[Extracted information Boundary: Start]

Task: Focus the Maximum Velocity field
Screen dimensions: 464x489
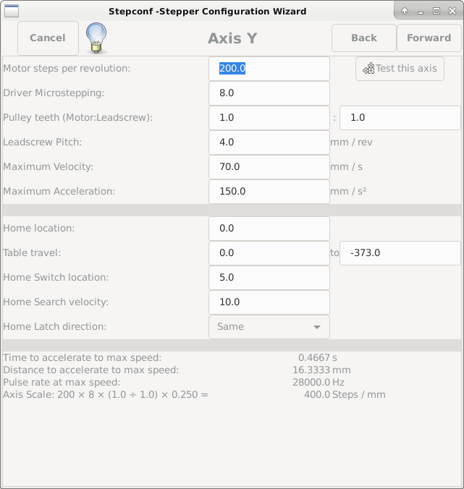Action: click(269, 167)
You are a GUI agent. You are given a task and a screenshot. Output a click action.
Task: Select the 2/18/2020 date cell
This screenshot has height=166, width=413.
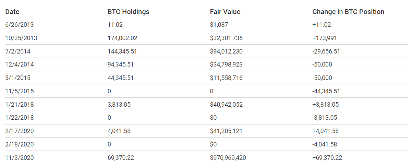pos(20,144)
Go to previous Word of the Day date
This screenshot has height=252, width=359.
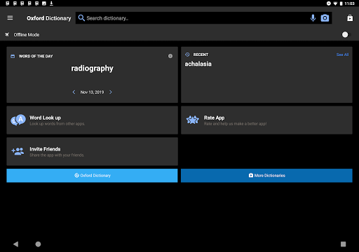click(x=74, y=92)
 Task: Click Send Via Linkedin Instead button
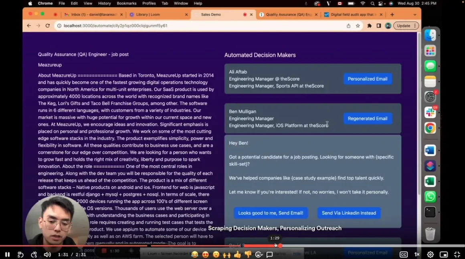[349, 213]
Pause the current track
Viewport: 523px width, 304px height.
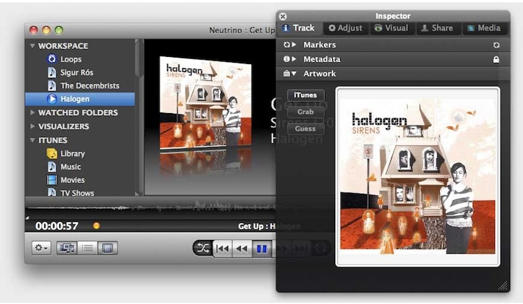coord(262,248)
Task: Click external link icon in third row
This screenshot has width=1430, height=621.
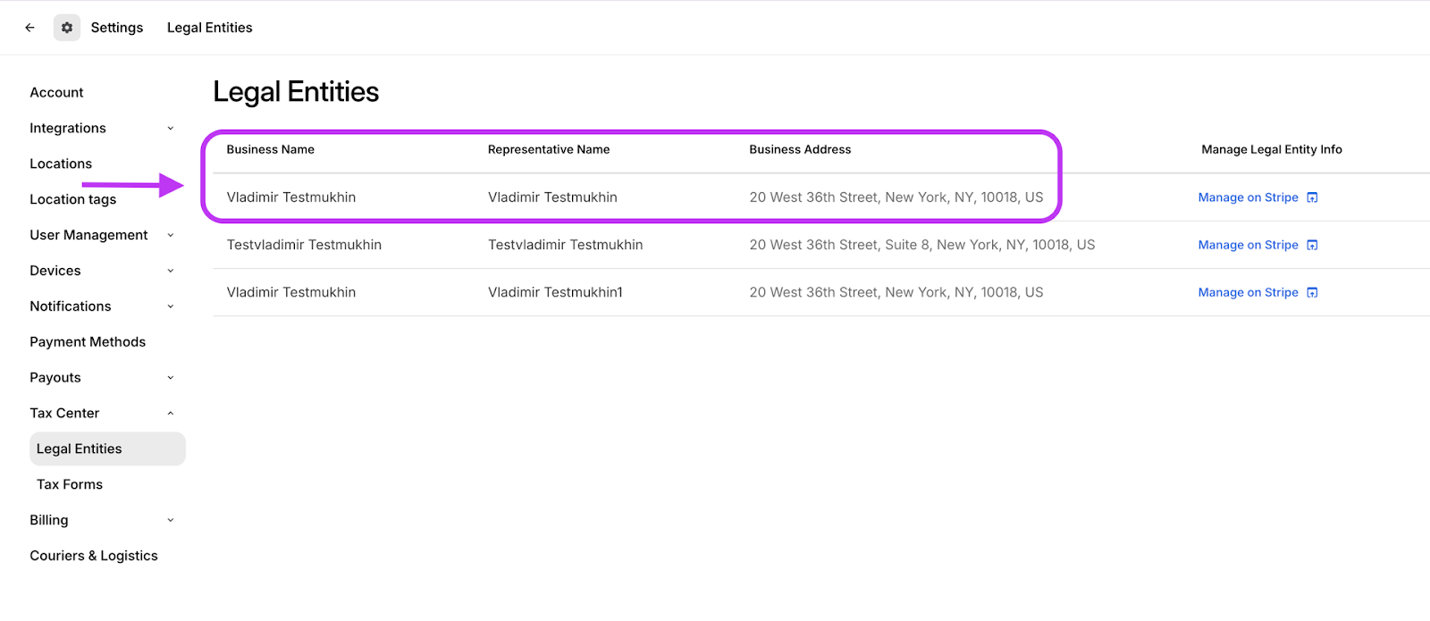Action: [x=1312, y=292]
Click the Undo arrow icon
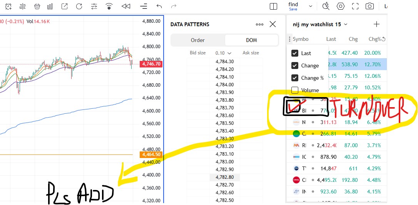Screen dimensions: 418x205 (x=159, y=7)
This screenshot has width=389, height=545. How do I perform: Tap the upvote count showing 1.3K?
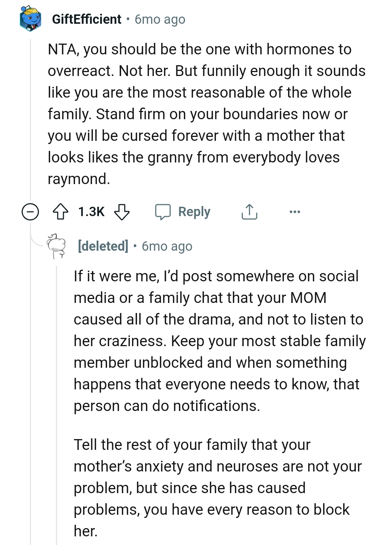[91, 212]
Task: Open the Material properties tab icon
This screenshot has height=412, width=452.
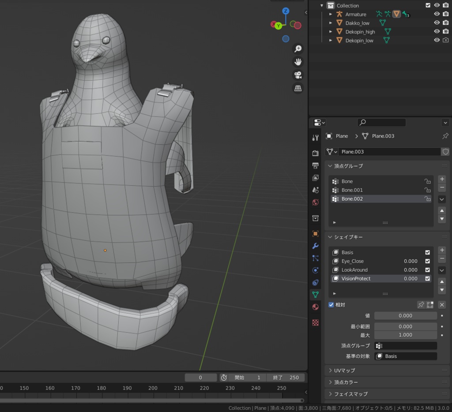Action: [315, 307]
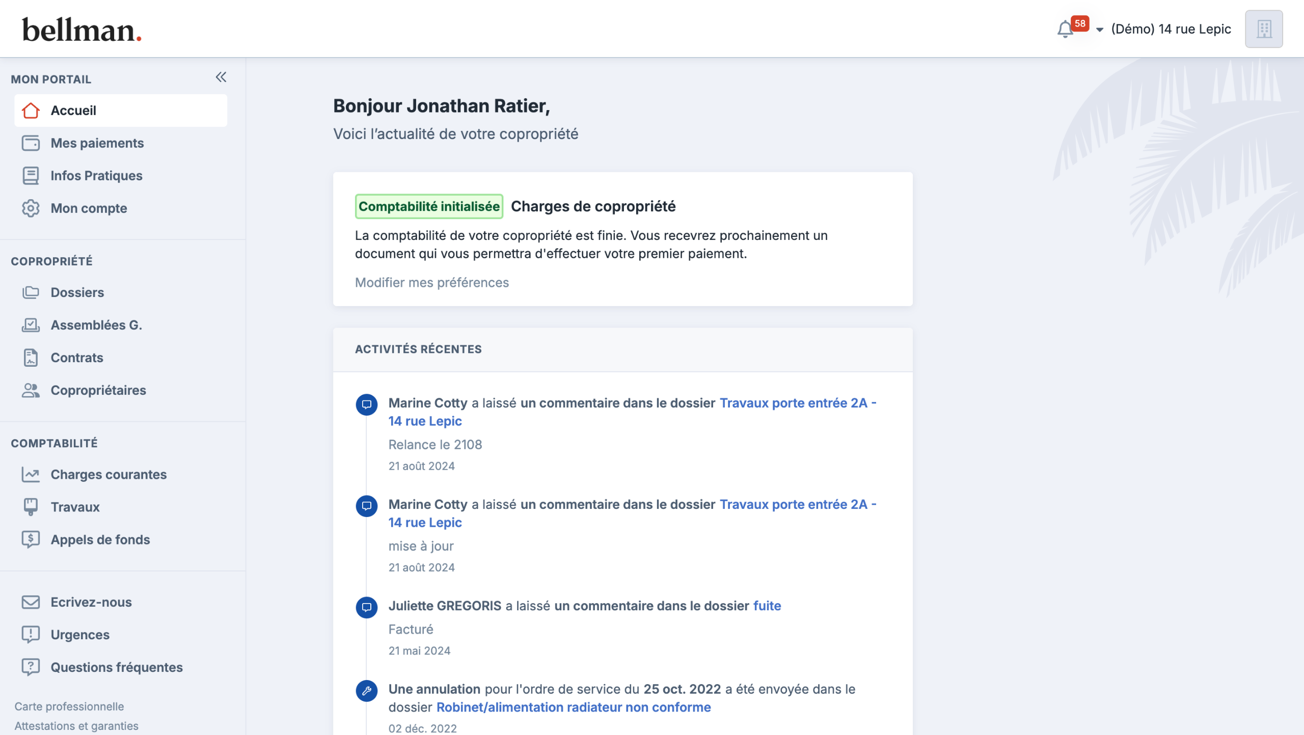Click the Mon compte gear icon
Screen dimensions: 1304x735
(31, 208)
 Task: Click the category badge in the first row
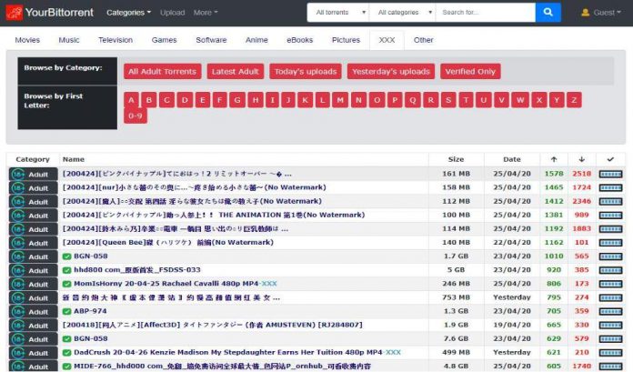point(33,174)
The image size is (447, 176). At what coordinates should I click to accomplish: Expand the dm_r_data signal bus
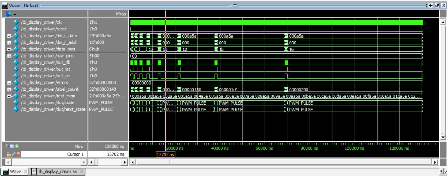tap(9, 36)
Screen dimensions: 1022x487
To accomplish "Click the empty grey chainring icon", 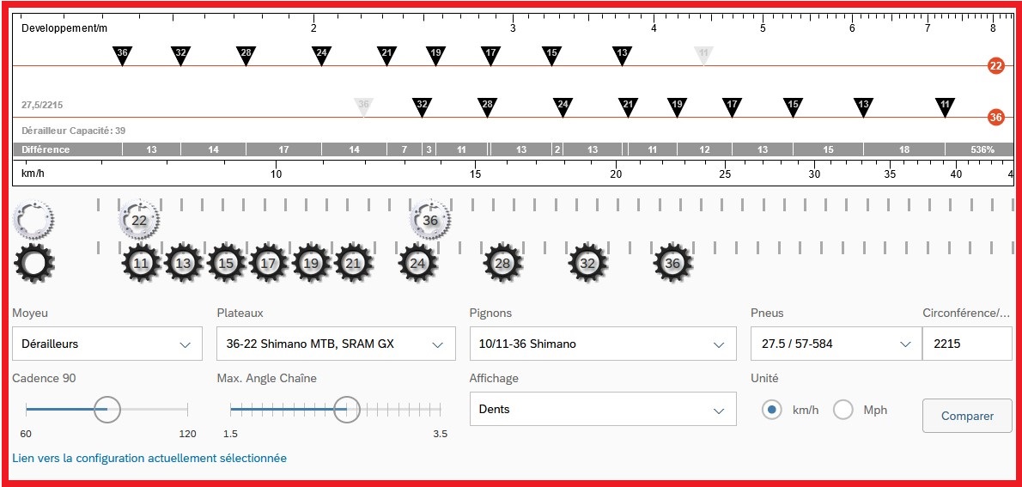I will tap(33, 220).
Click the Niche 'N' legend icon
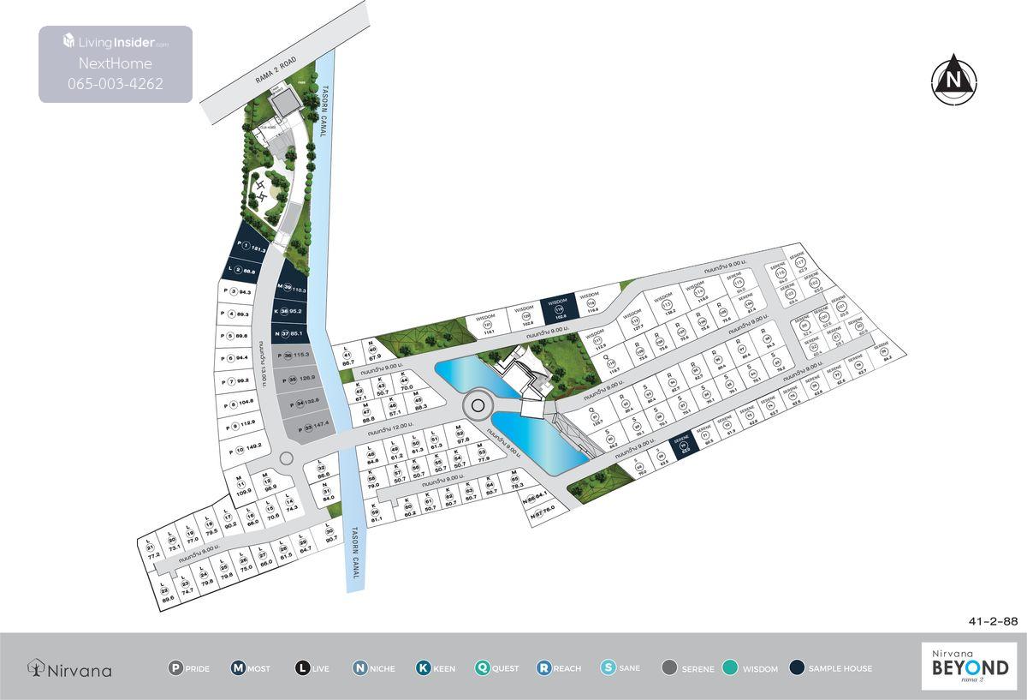The width and height of the screenshot is (1027, 700). [x=359, y=668]
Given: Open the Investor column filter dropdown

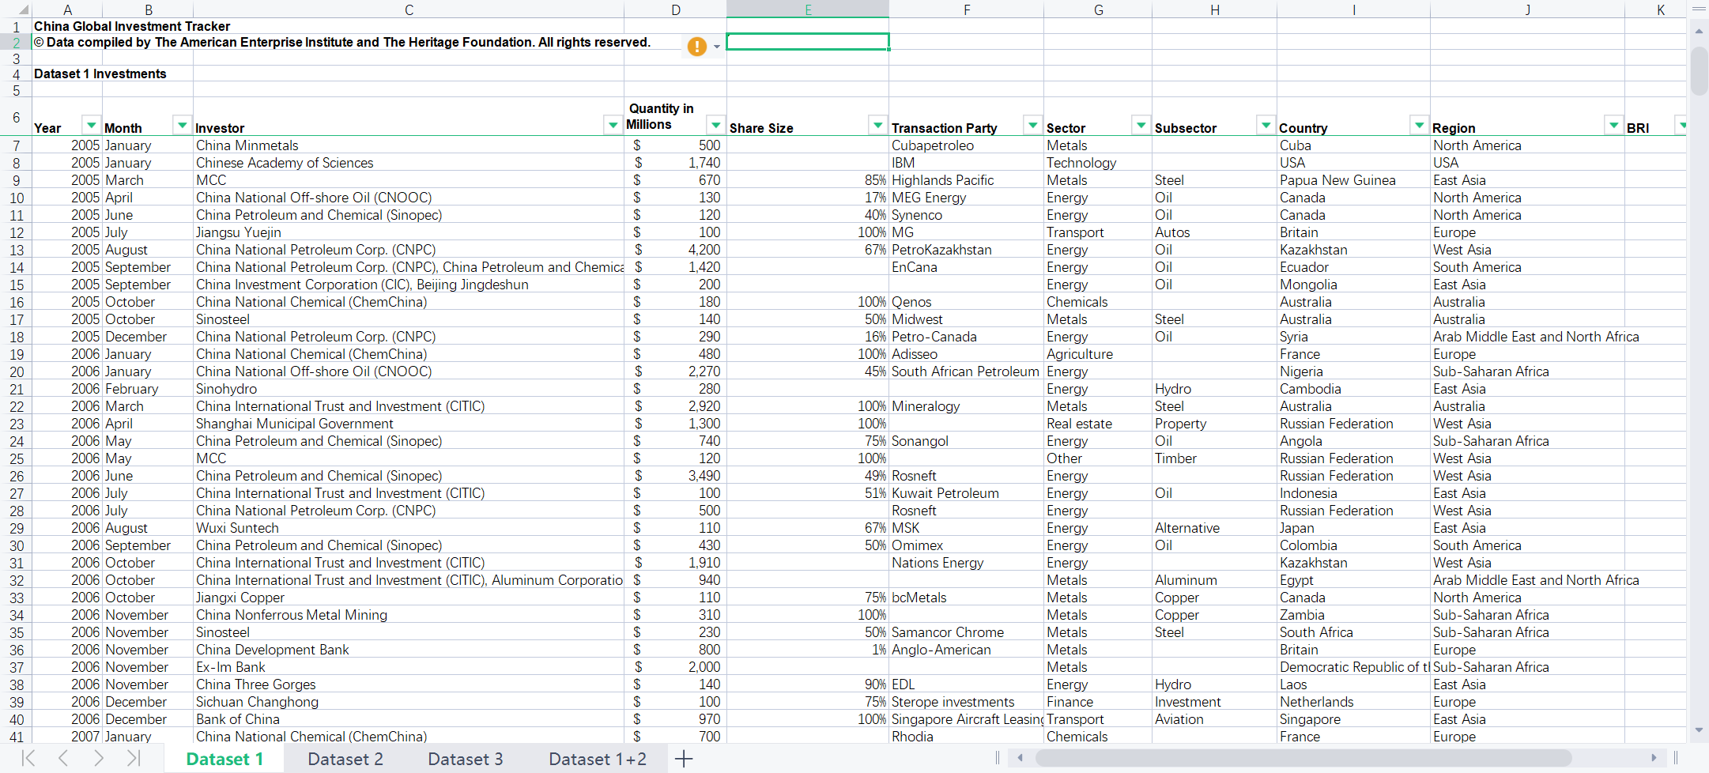Looking at the screenshot, I should click(613, 126).
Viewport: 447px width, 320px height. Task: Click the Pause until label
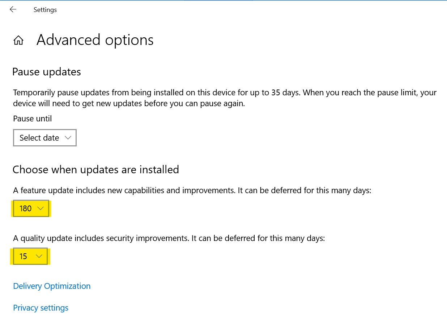(33, 119)
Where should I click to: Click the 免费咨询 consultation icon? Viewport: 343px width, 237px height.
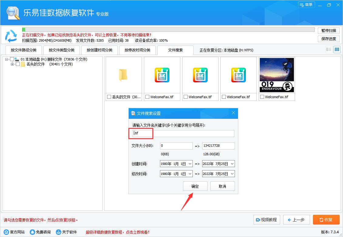pos(32,232)
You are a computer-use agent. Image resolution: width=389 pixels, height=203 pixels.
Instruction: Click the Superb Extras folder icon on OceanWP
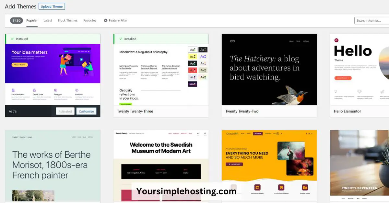pyautogui.click(x=305, y=187)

[Extracted information Boundary: End]

What is expected: For each line in the entries that contains the string "agent", make a copy.

Solution to the exercise:
You are a GUI agent. You are given a task and a screenshot. Output a click action.
You are a computer-use agent. Image resolution: width=389 pixels, height=203 pixels.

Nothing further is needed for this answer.